И Оля плакала у себя в комнате над своею фотографией горькими слезами, потому что прошлым летом, в июле, когда только-только расцвели табаки, у нее в саду за крокетной площадкой ее поцеловал Андрей Криворотов и, поцеловав, сказал, что она самое дорогое в его жизни и самое чистое, – в тот вечер тогда папа спросил, чем она так возбуждена? – она скрыла истину, – Андрей единственный не был привидением.

Дома отец доктор Иван Иванович уже знал о гимназической сыновней истерике. Он ждал сына для объяснений. Сын пришел и прошел в свою комнату. Отец – в домашних туфлях, на цыпочках подошел к двери в комнату сына, вкрадчиво постучался, – и в сыновней общей тетради от того вечера осталась запись, –

«Папа, милый папа!., он говорит и думает так, как подсказывает ему его совесть, но, когда он делает то, что вытекает из его рассуждений по совести, – это получается обязательно не так, как у всех, и обязательно очень тяжело, для него в первую очередь!.. Я никогда никого не хочу судить: я не имею права, я не имею права, – но папа, он хочет ходить своей собственной дорогой и спотыкается о собственного сына, когда надо не самому ходить по своей дороге, а для всех сделать хорошие пути. Папа, так же, как и я, в лесу, в громадном темном лесу ходит с завязанными глазами!..»

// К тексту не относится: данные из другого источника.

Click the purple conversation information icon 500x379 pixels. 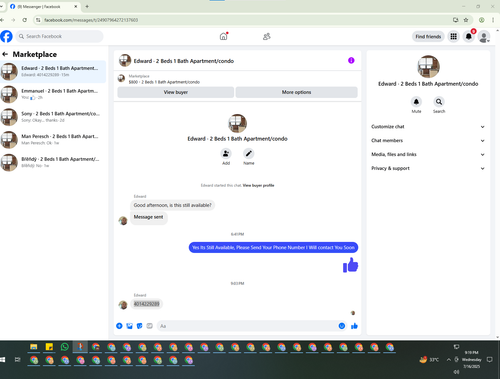pos(351,60)
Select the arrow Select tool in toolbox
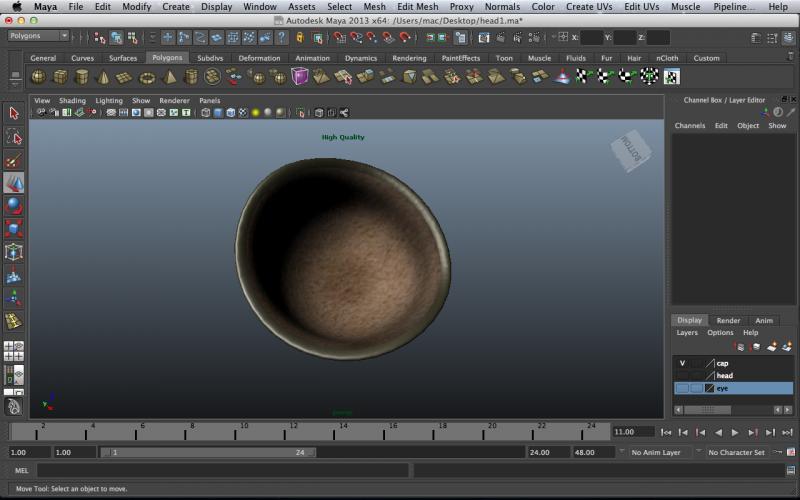The image size is (800, 500). (x=14, y=113)
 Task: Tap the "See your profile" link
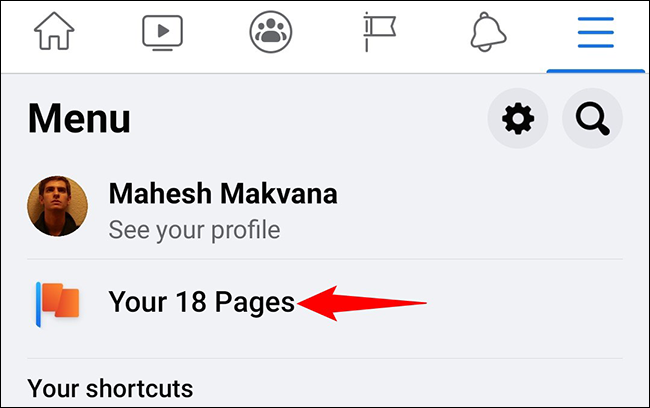[x=193, y=230]
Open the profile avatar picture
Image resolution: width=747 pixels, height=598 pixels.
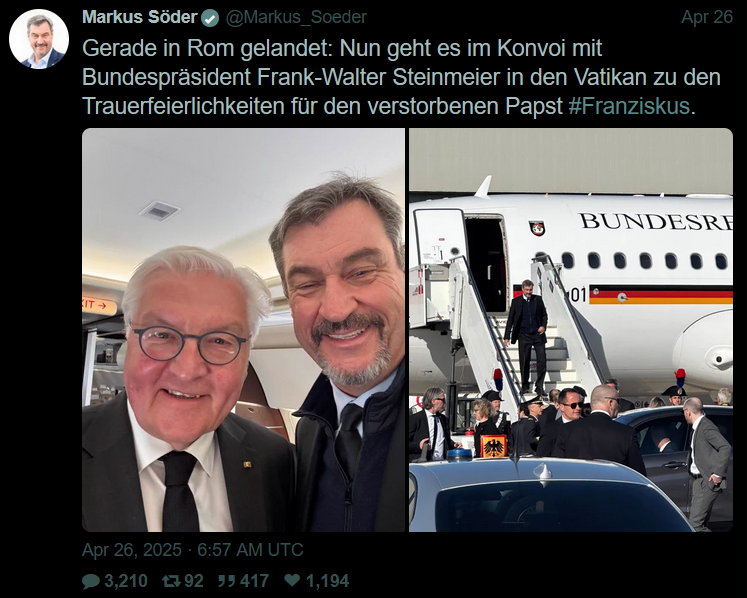point(39,39)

Это было страшное время Андрея, страшные месяцы. Он совершенно изменился, он вырос, он замолчал. Он остриг волосы. Он старался, чтобы его никто не замечал – никто из старых его друзей. Он на пятерки стал знать уроки и быть примерным в классе, состязаясь с Кошкиным и обгоняя Кошкина в гуманитарных предметах. Он мало читал. Он часто появлялся на Откосе в часы, когда гимназистки уже не гуляли и гуляли те, которые неизвестно как образовывались в Камынске из девочек в девушек, совсем недавно бегавшие еще с цыпками на руках и на зимы пропадавшие по домам, а теперь гулявшие до поздних вечеров и неизвестно чем занимавшиеся дома. До класса доходили темные вести. Исаак Шиллер принес однажды весть о том, что Андрей Криворотов будто бы получил пощечину от гимназистки Полочанской за то, что на третий день знакомства схватил ее за колено. Антон Коцауров и Игнатий Моллас своими глазами видели будто бы, как Андрей Криворотов гулял на Подоле, прячась в темный переулок, с дочерью огородника Потапова… А чертановский староста Сидор Наумович сказал шепотом Ивану Ивановичу Криворотову, попечителю чертановской школы, встретив его на базаре:

– А я тебе, Иван Иванович, давно про один пункт объявить хотел. В том самом доме у нас, где раньше в половине Обуховы жили, во всем дому проживают теперь дорожные работницы, подметальщицы, – ну, известно, женский барак… Так, значит, аптекаревы Шиллеровы двое, Коцауров Антон, Модласов сын да твой Андрей с ними, гимназисты, одним словом, совместно с фреевскими подмастерьями приладились в этот барак на гулянки, видать, водку таскают, девки песни орут…

Андрей делал дневниковые записи в общей тетради, между учебных записей, – и ни одну из них не заканчивал.